Bagaimana Gereja Katolik bisa sampai ke Papua?
Di Epenburg, seorang ahli teologi yang pernah mengajar di I.S. Institusi Katolik Roma yang diampu oleh Sekolah Tinggi Teologi dan Filsafat menghadapi diskriminasi di Hindia Belanda pada masa kolonial. Keene dari Jayapura. Keadaan ini berubah pada tahun 1854 ketika Gereja Katolik mendapat izin untuk menata kembali struktur gerejanya.
Dalam penelitian Epenburg yang bertajuk “Kekristenan di Papua,” seorang pendeta Jesuit bernama Cornelis Le Coq d’Armanville datang ke Fakfak dari Pulau Seram di Maluku pada tahun 1894. Selama 10 hari pertamanya di FacFac, Lecoq membaptis sedikitnya 73 orang. Paroki Fakfak ditutup setahun setelah kematian Le Coq. Gereja Katolik Roma saat itu tidak diperbolehkan membuka kembali parokinya. Pemerintah kolonial Belanda mengklaim Fakfak adalah “daerah Protestan”.
Berdasarkan Pasal 123 Regeerings Regret, undang-undang era kolonial Belanda, pembukaan pos dakwah memerlukan persetujuan pemerintah.

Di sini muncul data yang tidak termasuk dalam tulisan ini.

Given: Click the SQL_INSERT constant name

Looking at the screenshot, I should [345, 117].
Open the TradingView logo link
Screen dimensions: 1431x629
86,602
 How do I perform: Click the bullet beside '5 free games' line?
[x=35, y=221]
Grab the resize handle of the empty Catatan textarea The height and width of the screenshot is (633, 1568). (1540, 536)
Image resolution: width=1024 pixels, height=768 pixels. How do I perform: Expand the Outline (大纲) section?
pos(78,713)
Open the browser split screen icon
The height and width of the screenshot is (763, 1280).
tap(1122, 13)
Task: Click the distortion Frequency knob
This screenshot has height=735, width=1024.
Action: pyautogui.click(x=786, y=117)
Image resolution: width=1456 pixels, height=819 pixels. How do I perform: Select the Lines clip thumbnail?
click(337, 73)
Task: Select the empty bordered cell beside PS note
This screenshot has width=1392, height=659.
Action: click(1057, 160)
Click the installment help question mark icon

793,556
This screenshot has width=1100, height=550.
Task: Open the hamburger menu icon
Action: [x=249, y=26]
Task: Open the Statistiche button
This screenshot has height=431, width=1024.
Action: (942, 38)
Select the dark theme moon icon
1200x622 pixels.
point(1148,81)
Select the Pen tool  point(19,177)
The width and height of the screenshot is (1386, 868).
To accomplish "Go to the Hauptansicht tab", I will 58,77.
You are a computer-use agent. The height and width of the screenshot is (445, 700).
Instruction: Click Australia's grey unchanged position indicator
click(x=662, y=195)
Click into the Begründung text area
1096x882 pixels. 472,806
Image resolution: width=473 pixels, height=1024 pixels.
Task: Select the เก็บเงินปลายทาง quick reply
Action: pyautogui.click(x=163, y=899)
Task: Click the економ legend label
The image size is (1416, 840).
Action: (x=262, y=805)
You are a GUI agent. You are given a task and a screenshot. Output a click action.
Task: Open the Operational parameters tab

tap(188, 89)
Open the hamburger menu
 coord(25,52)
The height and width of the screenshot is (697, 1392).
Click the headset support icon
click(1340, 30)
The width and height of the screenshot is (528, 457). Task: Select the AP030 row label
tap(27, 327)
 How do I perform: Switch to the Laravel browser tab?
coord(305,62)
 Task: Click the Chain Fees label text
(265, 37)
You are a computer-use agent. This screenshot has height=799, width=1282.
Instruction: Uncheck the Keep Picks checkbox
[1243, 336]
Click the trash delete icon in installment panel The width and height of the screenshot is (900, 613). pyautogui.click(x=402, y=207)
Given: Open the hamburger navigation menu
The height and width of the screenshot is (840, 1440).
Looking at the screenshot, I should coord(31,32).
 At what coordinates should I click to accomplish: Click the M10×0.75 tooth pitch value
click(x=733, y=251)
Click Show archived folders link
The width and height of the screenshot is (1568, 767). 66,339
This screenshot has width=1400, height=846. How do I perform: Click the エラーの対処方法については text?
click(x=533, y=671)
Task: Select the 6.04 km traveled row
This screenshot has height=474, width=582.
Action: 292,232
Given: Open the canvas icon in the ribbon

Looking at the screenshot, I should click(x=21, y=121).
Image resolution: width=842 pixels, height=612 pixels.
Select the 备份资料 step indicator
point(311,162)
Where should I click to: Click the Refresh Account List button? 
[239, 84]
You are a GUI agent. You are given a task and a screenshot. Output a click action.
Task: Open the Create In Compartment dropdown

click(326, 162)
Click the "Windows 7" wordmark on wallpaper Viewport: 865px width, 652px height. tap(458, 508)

Pada tahun 1902, Gereja Katolik Roma mendirikan Badan Nugini Belanda. Istilah ini merujuk pada negara Papua sebelum pemerintah Indonesia mengubahnya menjadi Irian Jaya. Tiga tahun kemudian, Ksatria Hati Kudus Yesus mengirimkan pendeta ke Merauke, negeri orang Malindo Anim. Epenburg menulis bahwa para pendeta menganut kehidupan desa yang berbeda dengan pola migrasi Malindo.
Para pendeta juga membuka sekolah berasrama untuk anak-anak suku. Mereka harus meninggalkan gaya hidup di luar ruangan dan terpaksa https://www.webgiswisatasubang.com/ mengenakan pakaian Barat, sebuah rencana yang dikritik oleh antropolog Paul Wirtz, yang mengatakan bahwa hal itu “dilaksanakan melalui pemaksaan dan kekerasan.”
Pada tahun 1936, Gereja Katolik Roma mendapat izin dari pemerintah kolonial Belanda untuk membuka paroki di seluruh wilayah Papua. Keputusan ini belakangan menimbulkan persaingan dengan misionaris Protestan, termasuk Utrecht-Zendings-Verenigin (UZV).
Budi Hernawan, seorang pakar kemanusiaan dan teologi, mengatakan ada “perselisihan antara misi Katolik dan Zendin” mengenai evangelisasi, yang mencakup wilayah pegunungan seperti Mimika dan Lembah Ilaga.
Pada tahun 1936, Fransiskan mulai mengirimkan pendeta ke Papua. Ordo Katedral Our Lady of Sorrows melakukan hal serupa pada tahun 1956, diikuti oleh Ordo Salib Suci.
Epenburg menulis bahwa dalam misinya untuk memberitakan Injil, gereja merayu penduduk asli Papua dengan “hadiah kecil seperti tembakau, pinang, dan pinang.” Gereja menyediakan layanan medis dan pendidikan.
Dalam ulasannya, Epenburg menulis bahwa masuk Kristen memberikan kesempatan kepada penduduk asli Papua untuk bepergian ke luar desa dan menikah dengan orang di luar klan.
Sejak itu, hampir seluruh penduduk asli Papua memeluk agama Kristen. Menurut Kementerian Dalam Negeri pada tahun 2021, proporsi umat Kristen di Papua adalah 85% dari total penduduk. Dari jumlah tersebut, 69% beragama Protestan dan 16% beragama Katolik. Hingga saat ini, gereja masih menjadi institusi yang terintegrasi dalam kehidupan masyarakat adat Papua, mulai dari masalah sekolah hingga kesehatan.
Dalam berbagai kasus, gereja seringkali menjadi tempat pengungsian masyarakat asli Papua pada saat konflik bersenjata antara milisi independen dan personel TNI/Poriri.